The existing Nanos kernel for AArch64 was only equipped with the device drivers needed to run on the virt QEMU machine; this means that the only storage and network devices that were supported are those implementing the virtIO specification. However, AWS Graviton instances use different peripheral types; more specifically, they use the same peripherals as those present in x86 instances based on the Nitro hypervisor, i.e. NVM Express (a.k.a. NVMe) disk controllers and Elastic Network Adapters (ENA). Since Nanos already supported AWS Nitro-based instances, we already had NVMe and ENA drivers for the x86 version of the kernel, so adding them to the Aarch64 kernel was trivial.

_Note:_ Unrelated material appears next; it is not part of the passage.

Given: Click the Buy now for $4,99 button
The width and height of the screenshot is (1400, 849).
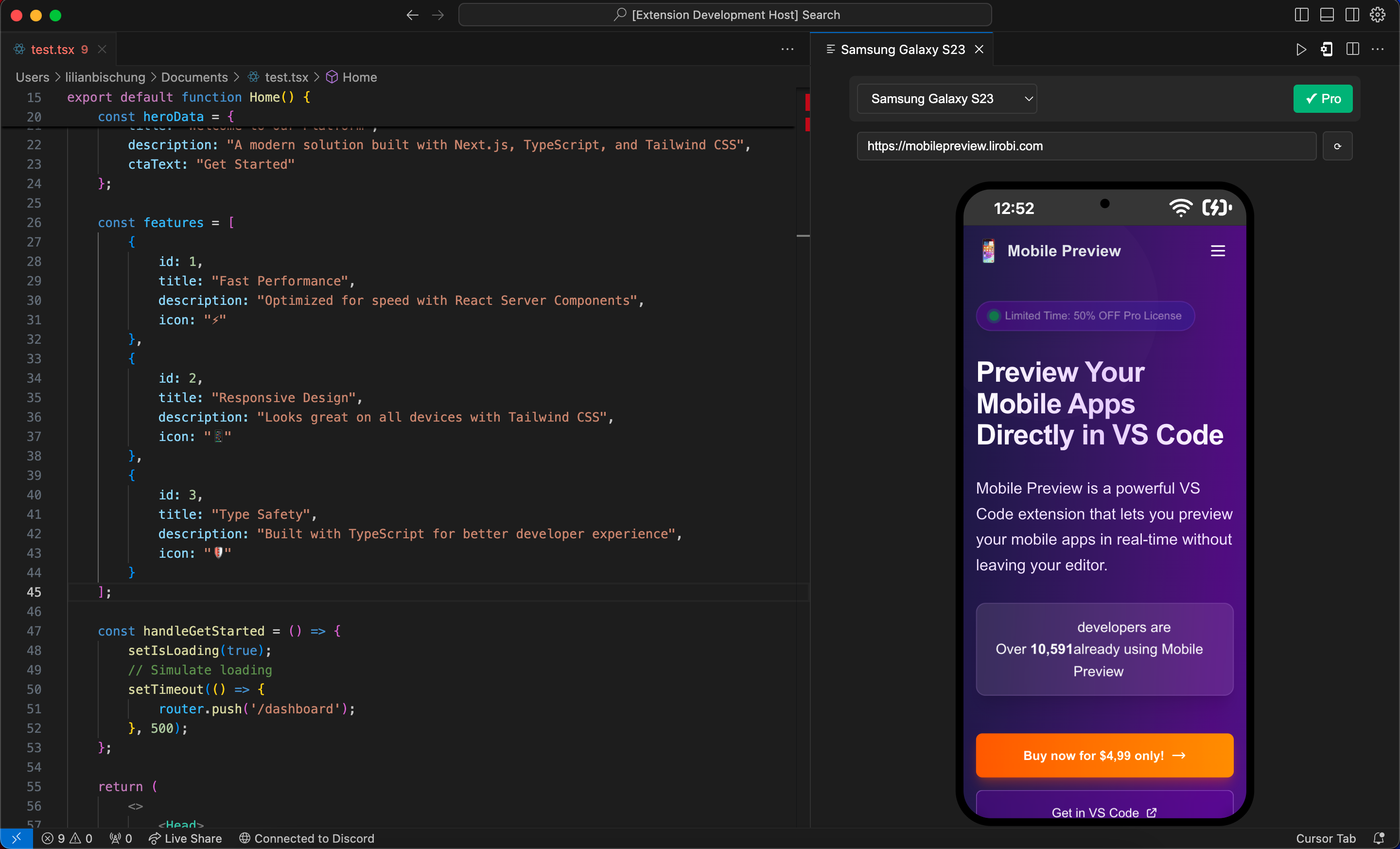Looking at the screenshot, I should pyautogui.click(x=1104, y=755).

During the kernel porting activity, after enabling verbose debugging messages in the kernel code we discovered that the serial port driver was not working: not only there were no messages printed to the serial console, but trying to print anything resulted in the kernel being stuck in an infinite loop. A working serial port is often an invaluable debugging tool when porting low-level software such as an operating system kernel to a new platform. It turned out that Graviton instances are equipped with a different kind of serial port than the one used in the virt QEMU machine: more specifically, Graviton instances have a 16550-compatible serial port; thus, we wrote a simple 16550 UART driver (similar to the one we already use for the x86 PC platform) to get those useful debug messages out to the AWS serial console. In addition, in order to make the kernel able to run in both virt and Graviton machines, we implemented run-time probing of the serial port peripheral, which parses the Serial Port Console Redirection (SPCR) ACPI table to retrieve the information of interest.

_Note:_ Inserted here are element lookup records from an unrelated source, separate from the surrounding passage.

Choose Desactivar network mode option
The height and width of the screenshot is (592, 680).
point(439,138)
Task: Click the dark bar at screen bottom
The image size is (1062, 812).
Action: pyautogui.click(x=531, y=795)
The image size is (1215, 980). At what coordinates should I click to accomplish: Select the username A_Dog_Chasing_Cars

What probably took most time in the porting activity was the driver for the interrupt controller. Most ARM devices, from simple 32-bit embedded microcontrollers to high-end 64-bit server CPUs, incorporate a GIC (Generic Interrupt Controller). The specifications on how the GIC operates have undergone many revisions, to accommodate the needs of different types of CPUs and efficiently handle modern virtualization technologies; the ARM SBSA, i.e. the reference architecture to which AWS Graviton instances adhere, prescribes the presence of a GICv3 in AArch64 servers.

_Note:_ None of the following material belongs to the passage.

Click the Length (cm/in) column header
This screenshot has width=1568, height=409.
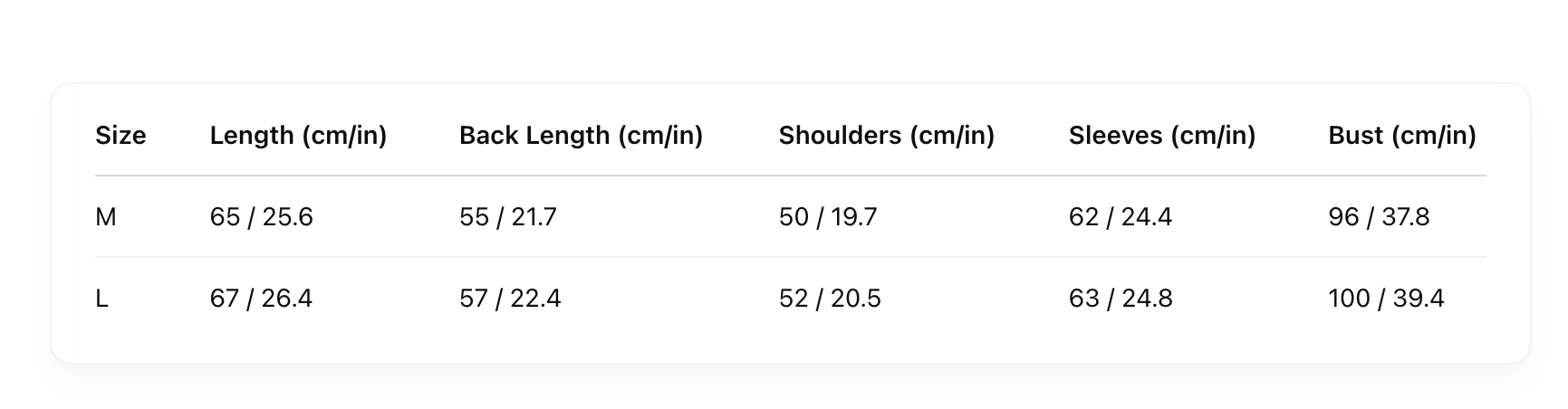[x=298, y=136]
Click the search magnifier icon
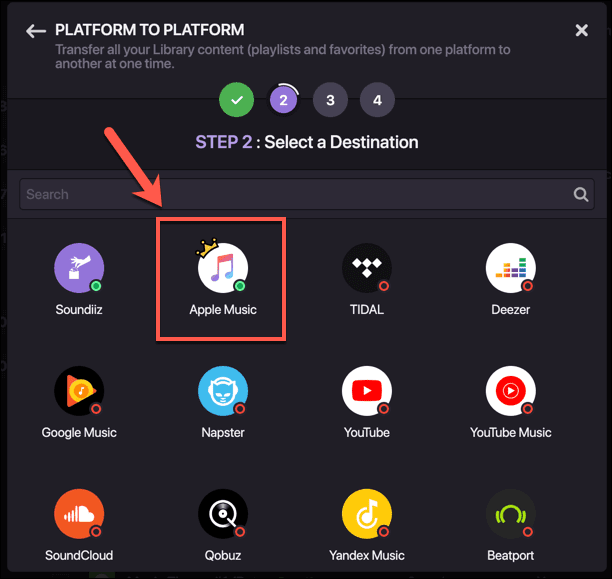This screenshot has width=612, height=579. [x=581, y=195]
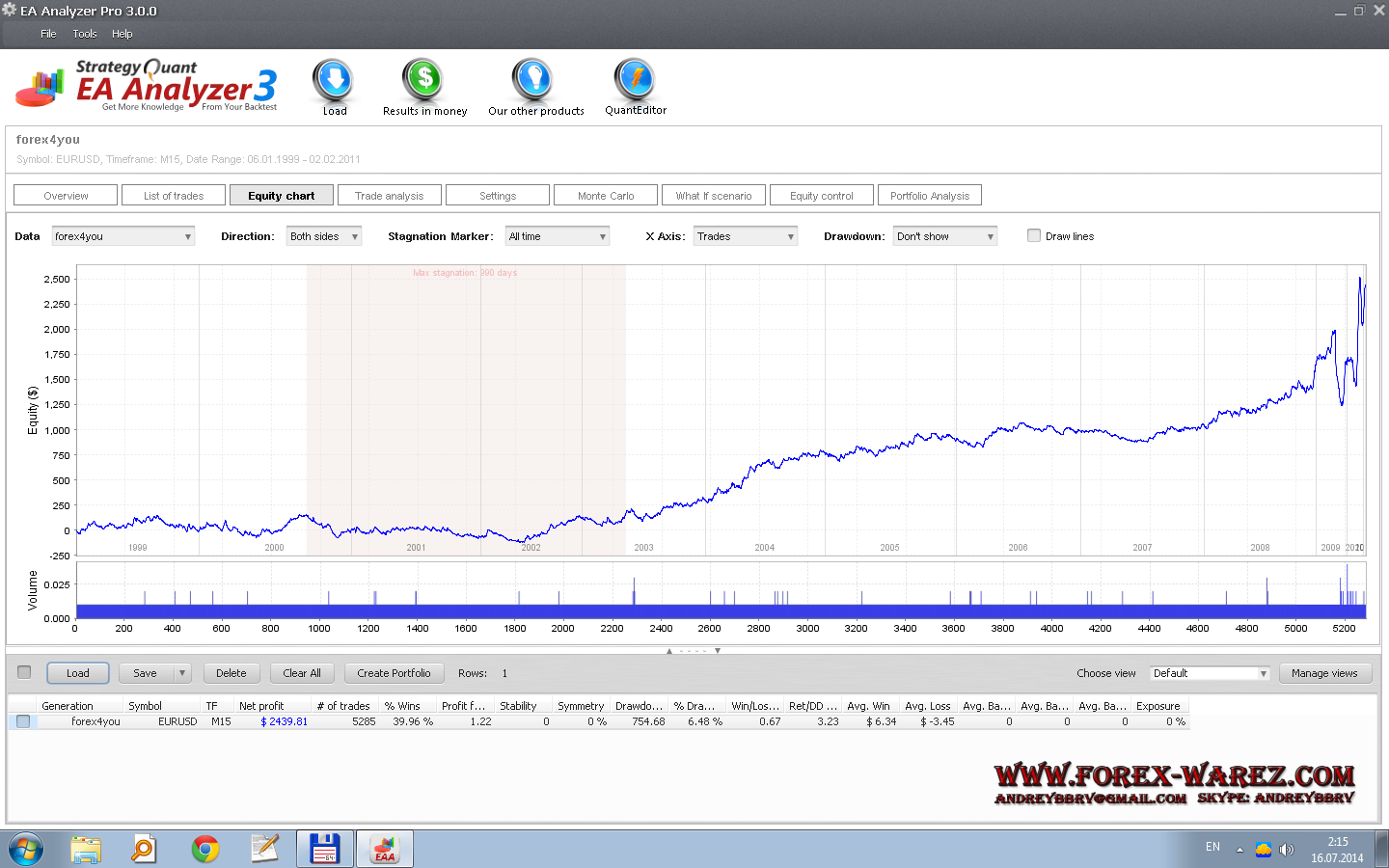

The existing port of the Nanos kernel to AArch64 had a driver for the GICv2 interrupt controller, which is needed in order for hardware virtualization to work when running on a Raspberry Pi 4, so we needed to enhance the existing GIC driver to be able to support the GICv3. More specifically, we already had basic support for the GICv3, but what was missing is support for Message-Signaled Interrupts (MSIs), which is the mechanism used by PCI devices (such as the disk controller and the network adapter) to assert interrupts to the processor; the existing driver supported MSIs for the GICv2, but not for the GICv3. MSIs in the GICv3 are handled as Locality-based Peripheral Interrupts (LPIs), and are configured via the Interrupt Translation Service (ITS). The ITS is a fairly complex part of GICv3 that requires the kernel to allocate a number of tables in memory and configure the ITS to use these tables for its internal operations; then, various commands need to be sent to the ITS to enable the routing of specific interrupts coming from PCI peripherals to a CPU. Once we implemented all of this, we finally started seeing interrupts from the disk and network devices being properly serviced, and this was the final missing piece that allowed a fully functional unikernel application to run on a Graviton instance.

Conclusions

Implementing and piecing together all the parts needed to bring up Nanos on AWS Graviton ended up being a substantial amount of work, but now that it's done we have an AArch64 kernel that is no longer limited to running on the single platform for which the initial ARM port was done. The code now implements the basic standards prescribed by the ARM SBSA and SBBR documents: we have a UEFI bootloader and an ACPI-aware kernel, so we expect to be able to support fairly easily other ARM server platforms that may come up in the future, from AWS or other cloud vendors.